* _Exercise brief_
All entries below are to be set down again exactly as given.

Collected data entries
..........

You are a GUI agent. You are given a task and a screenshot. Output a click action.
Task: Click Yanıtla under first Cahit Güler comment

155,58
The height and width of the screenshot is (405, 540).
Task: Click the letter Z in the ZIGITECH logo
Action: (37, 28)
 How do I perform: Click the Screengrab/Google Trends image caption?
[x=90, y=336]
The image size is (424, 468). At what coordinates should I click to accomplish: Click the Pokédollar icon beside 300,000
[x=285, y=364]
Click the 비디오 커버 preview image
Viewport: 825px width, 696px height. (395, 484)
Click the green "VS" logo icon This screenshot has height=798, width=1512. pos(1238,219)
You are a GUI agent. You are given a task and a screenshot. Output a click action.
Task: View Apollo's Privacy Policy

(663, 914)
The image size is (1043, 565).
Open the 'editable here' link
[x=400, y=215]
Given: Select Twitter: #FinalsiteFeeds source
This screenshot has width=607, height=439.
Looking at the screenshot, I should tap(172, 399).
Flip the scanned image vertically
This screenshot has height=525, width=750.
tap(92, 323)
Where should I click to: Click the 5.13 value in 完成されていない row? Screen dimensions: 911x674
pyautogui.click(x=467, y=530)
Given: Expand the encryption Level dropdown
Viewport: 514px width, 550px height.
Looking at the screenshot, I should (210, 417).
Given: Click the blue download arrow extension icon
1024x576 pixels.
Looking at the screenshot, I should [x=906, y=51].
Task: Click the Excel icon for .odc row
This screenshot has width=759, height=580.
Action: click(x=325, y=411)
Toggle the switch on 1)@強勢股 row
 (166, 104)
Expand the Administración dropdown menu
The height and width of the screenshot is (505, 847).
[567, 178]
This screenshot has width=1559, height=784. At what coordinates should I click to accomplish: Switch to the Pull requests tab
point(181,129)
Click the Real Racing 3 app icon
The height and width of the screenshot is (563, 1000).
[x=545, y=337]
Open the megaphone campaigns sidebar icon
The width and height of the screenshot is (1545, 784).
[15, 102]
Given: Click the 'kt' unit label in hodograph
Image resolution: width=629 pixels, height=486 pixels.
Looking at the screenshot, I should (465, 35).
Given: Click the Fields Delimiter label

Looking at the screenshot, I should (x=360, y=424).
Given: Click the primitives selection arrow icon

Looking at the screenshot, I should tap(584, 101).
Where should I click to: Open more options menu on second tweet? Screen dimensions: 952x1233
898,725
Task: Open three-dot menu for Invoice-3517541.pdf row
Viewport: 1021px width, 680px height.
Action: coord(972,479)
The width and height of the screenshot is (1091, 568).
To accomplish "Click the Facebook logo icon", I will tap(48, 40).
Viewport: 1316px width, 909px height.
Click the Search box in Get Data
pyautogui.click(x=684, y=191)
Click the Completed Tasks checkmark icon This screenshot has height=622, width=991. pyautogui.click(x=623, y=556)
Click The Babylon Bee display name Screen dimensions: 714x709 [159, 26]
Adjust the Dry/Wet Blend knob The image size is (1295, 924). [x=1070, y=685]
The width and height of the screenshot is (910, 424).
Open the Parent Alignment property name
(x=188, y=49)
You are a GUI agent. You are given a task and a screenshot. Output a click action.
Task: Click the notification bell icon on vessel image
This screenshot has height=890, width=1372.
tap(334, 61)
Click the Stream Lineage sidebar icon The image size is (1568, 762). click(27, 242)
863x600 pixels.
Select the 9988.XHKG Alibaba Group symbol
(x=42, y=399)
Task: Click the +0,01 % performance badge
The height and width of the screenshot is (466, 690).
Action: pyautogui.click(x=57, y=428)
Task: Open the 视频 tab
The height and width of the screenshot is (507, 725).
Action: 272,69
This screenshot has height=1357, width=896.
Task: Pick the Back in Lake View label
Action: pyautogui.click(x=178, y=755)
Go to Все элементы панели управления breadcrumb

..........

* _Task output_
You are a GUI agent. You are given a task and a screenshot. Output a click action.
Task: Click Yanıtla under first Cahit Güler comment

155,58
The height and width of the screenshot is (405, 540).
Task: Click the letter Z in the ZIGITECH logo
Action: (37, 28)
 How do I perform: Click the Screengrab/Google Trends image caption?
[x=90, y=336]
The image size is (424, 468). At what coordinates should I click to accomplish: Click the Pokédollar icon beside 300,000
[x=285, y=364]
Click the 비디오 커버 preview image
Viewport: 825px width, 696px height. (395, 484)
Click the green "VS" logo icon This screenshot has height=798, width=1512. pos(1238,219)
You are a GUI agent. You are given a task and a screenshot. Output a click action.
Task: View Apollo's Privacy Policy

(663, 914)
The image size is (1043, 565).
Open the 'editable here' link
[x=400, y=215]
Given: Select Twitter: #FinalsiteFeeds source
This screenshot has width=607, height=439.
Looking at the screenshot, I should tap(172, 399).
Flip the scanned image vertically
This screenshot has height=525, width=750.
tap(92, 323)
Where should I click to: Click the 5.13 value in 完成されていない row? Screen dimensions: 911x674
pyautogui.click(x=467, y=530)
Given: Expand the encryption Level dropdown
Viewport: 514px width, 550px height.
Looking at the screenshot, I should (210, 417).
Given: Click the blue download arrow extension icon
1024x576 pixels.
Looking at the screenshot, I should [x=906, y=51].
Task: Click the Excel icon for .odc row
This screenshot has width=759, height=580.
Action: click(x=325, y=411)
Toggle the switch on 1)@強勢股 row
 (166, 104)
Expand the Administración dropdown menu
The height and width of the screenshot is (505, 847).
[567, 178]
This screenshot has width=1559, height=784. At what coordinates should I click to accomplish: Switch to the Pull requests tab
point(181,129)
Click the Real Racing 3 app icon
The height and width of the screenshot is (563, 1000).
[x=545, y=337]
Open the megaphone campaigns sidebar icon
The width and height of the screenshot is (1545, 784).
[15, 102]
Given: Click the 'kt' unit label in hodograph
Image resolution: width=629 pixels, height=486 pixels.
Looking at the screenshot, I should (465, 35).
Given: Click the Fields Delimiter label

Looking at the screenshot, I should (x=360, y=424).
Given: Click the primitives selection arrow icon

Looking at the screenshot, I should tap(584, 101).
Where should I click to: Open more options menu on second tweet? Screen dimensions: 952x1233
898,725
Task: Open three-dot menu for Invoice-3517541.pdf row
Viewport: 1021px width, 680px height.
Action: coord(972,479)
The width and height of the screenshot is (1091, 568).
To accomplish "Click the Facebook logo icon", I will tap(48, 40).
Viewport: 1316px width, 909px height.
Click the Search box in Get Data
pyautogui.click(x=684, y=191)
Click the Completed Tasks checkmark icon This screenshot has height=622, width=991. pyautogui.click(x=623, y=556)
Click The Babylon Bee display name Screen dimensions: 714x709 [159, 26]
Adjust the Dry/Wet Blend knob The image size is (1295, 924). [x=1070, y=685]
The width and height of the screenshot is (910, 424).
Open the Parent Alignment property name
(x=188, y=49)
You are a GUI agent. You are given a task and a screenshot. Output a click action.
Task: Click the notification bell icon on vessel image
This screenshot has height=890, width=1372.
tap(334, 61)
Click the Stream Lineage sidebar icon The image size is (1568, 762). click(27, 242)
863x600 pixels.
Select the 9988.XHKG Alibaba Group symbol
(x=42, y=399)
Task: Click the +0,01 % performance badge
The height and width of the screenshot is (466, 690).
Action: pyautogui.click(x=57, y=428)
Task: Open the 视频 tab
The height and width of the screenshot is (507, 725).
Action: 272,69
This screenshot has height=1357, width=896.
Task: Pick the Back in Lake View label
Action: pyautogui.click(x=178, y=755)
Go to Все элементы панели управления breadcrumb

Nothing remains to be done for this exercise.